● REQUIRED WORK: Every line of the material has to be retyped exactly.

● ENTRIES PROVIDED:

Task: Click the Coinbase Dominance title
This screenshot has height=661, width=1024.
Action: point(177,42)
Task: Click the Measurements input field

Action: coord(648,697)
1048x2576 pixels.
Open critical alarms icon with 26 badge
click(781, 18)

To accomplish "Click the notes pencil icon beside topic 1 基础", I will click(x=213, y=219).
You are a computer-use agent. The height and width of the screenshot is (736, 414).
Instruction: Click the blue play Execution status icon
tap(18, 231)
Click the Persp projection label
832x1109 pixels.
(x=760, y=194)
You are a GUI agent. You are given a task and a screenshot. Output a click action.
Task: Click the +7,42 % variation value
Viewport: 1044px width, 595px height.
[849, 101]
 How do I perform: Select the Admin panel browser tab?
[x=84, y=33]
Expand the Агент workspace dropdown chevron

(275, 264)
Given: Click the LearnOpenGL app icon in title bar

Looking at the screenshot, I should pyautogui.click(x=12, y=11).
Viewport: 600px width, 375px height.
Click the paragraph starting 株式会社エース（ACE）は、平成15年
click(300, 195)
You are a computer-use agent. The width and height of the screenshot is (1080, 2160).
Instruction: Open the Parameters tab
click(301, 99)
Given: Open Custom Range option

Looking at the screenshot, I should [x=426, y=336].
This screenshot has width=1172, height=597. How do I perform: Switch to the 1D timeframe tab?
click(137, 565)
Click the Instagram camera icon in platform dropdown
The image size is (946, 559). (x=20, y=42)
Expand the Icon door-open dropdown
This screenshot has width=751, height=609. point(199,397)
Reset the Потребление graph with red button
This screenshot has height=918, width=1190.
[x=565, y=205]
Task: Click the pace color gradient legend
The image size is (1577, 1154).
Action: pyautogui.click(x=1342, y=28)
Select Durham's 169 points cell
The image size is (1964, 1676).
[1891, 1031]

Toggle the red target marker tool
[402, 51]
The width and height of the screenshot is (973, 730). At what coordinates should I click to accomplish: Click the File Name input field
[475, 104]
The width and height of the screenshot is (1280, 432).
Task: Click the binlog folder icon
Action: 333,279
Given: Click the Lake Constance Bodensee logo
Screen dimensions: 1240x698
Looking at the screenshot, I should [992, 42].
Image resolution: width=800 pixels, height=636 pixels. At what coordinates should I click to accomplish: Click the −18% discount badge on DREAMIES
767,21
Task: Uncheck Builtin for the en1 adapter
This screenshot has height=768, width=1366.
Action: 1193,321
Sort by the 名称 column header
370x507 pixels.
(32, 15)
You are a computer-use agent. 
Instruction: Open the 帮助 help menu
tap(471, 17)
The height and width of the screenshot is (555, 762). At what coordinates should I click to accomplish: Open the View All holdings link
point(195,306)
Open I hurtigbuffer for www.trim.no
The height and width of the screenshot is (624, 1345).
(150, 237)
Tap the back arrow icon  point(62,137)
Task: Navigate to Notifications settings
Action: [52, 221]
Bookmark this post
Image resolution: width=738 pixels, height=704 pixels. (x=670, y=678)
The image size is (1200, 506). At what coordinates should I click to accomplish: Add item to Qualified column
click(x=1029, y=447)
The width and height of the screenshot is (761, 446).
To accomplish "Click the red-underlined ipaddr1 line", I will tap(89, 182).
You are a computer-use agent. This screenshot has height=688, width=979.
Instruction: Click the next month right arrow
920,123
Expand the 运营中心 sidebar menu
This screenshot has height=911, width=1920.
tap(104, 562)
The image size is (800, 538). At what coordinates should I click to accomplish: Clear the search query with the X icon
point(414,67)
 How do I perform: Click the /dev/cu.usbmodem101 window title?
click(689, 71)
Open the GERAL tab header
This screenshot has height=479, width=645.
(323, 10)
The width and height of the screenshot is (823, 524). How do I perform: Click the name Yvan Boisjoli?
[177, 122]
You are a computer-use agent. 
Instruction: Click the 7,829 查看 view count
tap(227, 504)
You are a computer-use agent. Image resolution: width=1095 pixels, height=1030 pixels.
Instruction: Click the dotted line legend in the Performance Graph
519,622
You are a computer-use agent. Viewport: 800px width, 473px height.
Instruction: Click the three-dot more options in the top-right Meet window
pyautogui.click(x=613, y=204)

● REPLY TO THE EXERCISE:
Task: Click the Coinbase Dominance title
This screenshot has height=661, width=1024.
Action: point(177,42)
Task: Click the Measurements input field

Action: coord(648,697)
1048x2576 pixels.
Open critical alarms icon with 26 badge
click(781, 18)

To accomplish "Click the notes pencil icon beside topic 1 基础", I will click(x=213, y=219).
You are a computer-use agent. The height and width of the screenshot is (736, 414).
Instruction: Click the blue play Execution status icon
tap(18, 231)
Click the Persp projection label
832x1109 pixels.
(x=760, y=194)
You are a GUI agent. You are given a task and a screenshot. Output a click action.
Task: Click the +7,42 % variation value
Viewport: 1044px width, 595px height.
[849, 101]
 How do I perform: Select the Admin panel browser tab?
[x=84, y=33]
Expand the Агент workspace dropdown chevron

(275, 264)
Given: Click the LearnOpenGL app icon in title bar

Looking at the screenshot, I should pyautogui.click(x=12, y=11).
Viewport: 600px width, 375px height.
Click the paragraph starting 株式会社エース（ACE）は、平成15年
click(300, 195)
You are a computer-use agent. The width and height of the screenshot is (1080, 2160).
Instruction: Open the Parameters tab
click(301, 99)
Given: Open Custom Range option

Looking at the screenshot, I should [x=426, y=336].
This screenshot has width=1172, height=597. How do I perform: Switch to the 1D timeframe tab?
click(137, 565)
Click the Instagram camera icon in platform dropdown
The image size is (946, 559). (x=20, y=42)
Expand the Icon door-open dropdown
This screenshot has width=751, height=609. point(199,397)
Reset the Потребление graph with red button
This screenshot has height=918, width=1190.
[x=565, y=205]
Task: Click the pace color gradient legend
The image size is (1577, 1154).
Action: pyautogui.click(x=1342, y=28)
Select Durham's 169 points cell
The image size is (1964, 1676).
[1891, 1031]

Toggle the red target marker tool
[402, 51]
The width and height of the screenshot is (973, 730). At what coordinates should I click to accomplish: Click the File Name input field
[475, 104]
The width and height of the screenshot is (1280, 432).
Task: Click the binlog folder icon
Action: 333,279
Given: Click the Lake Constance Bodensee logo
Screen dimensions: 1240x698
Looking at the screenshot, I should [992, 42].
Image resolution: width=800 pixels, height=636 pixels. At what coordinates should I click to accomplish: Click the −18% discount badge on DREAMIES
767,21
Task: Uncheck Builtin for the en1 adapter
This screenshot has height=768, width=1366.
Action: 1193,321
Sort by the 名称 column header
370x507 pixels.
(32, 15)
You are a computer-use agent. 
Instruction: Open the 帮助 help menu
tap(471, 17)
The height and width of the screenshot is (555, 762). At what coordinates should I click to accomplish: Open the View All holdings link
point(195,306)
Open I hurtigbuffer for www.trim.no
The height and width of the screenshot is (624, 1345).
(150, 237)
Tap the back arrow icon  point(62,137)
Task: Navigate to Notifications settings
Action: [52, 221]
Bookmark this post
Image resolution: width=738 pixels, height=704 pixels. (x=670, y=678)
The image size is (1200, 506). At what coordinates should I click to accomplish: Add item to Qualified column
click(x=1029, y=447)
The width and height of the screenshot is (761, 446).
To accomplish "Click the red-underlined ipaddr1 line", I will tap(89, 182).
You are a computer-use agent. This screenshot has height=688, width=979.
Instruction: Click the next month right arrow
920,123
Expand the 运营中心 sidebar menu
This screenshot has height=911, width=1920.
tap(104, 562)
The image size is (800, 538). At what coordinates should I click to accomplish: Clear the search query with the X icon
point(414,67)
 How do I perform: Click the /dev/cu.usbmodem101 window title?
click(689, 71)
Open the GERAL tab header
This screenshot has height=479, width=645.
(323, 10)
The width and height of the screenshot is (823, 524). How do I perform: Click the name Yvan Boisjoli?
[177, 122]
You are a computer-use agent. 
Instruction: Click the 7,829 查看 view count
tap(227, 504)
You are a computer-use agent. Image resolution: width=1095 pixels, height=1030 pixels.
Instruction: Click the dotted line legend in the Performance Graph
519,622
You are a computer-use agent. Viewport: 800px width, 473px height.
Instruction: Click the three-dot more options in the top-right Meet window
pyautogui.click(x=613, y=204)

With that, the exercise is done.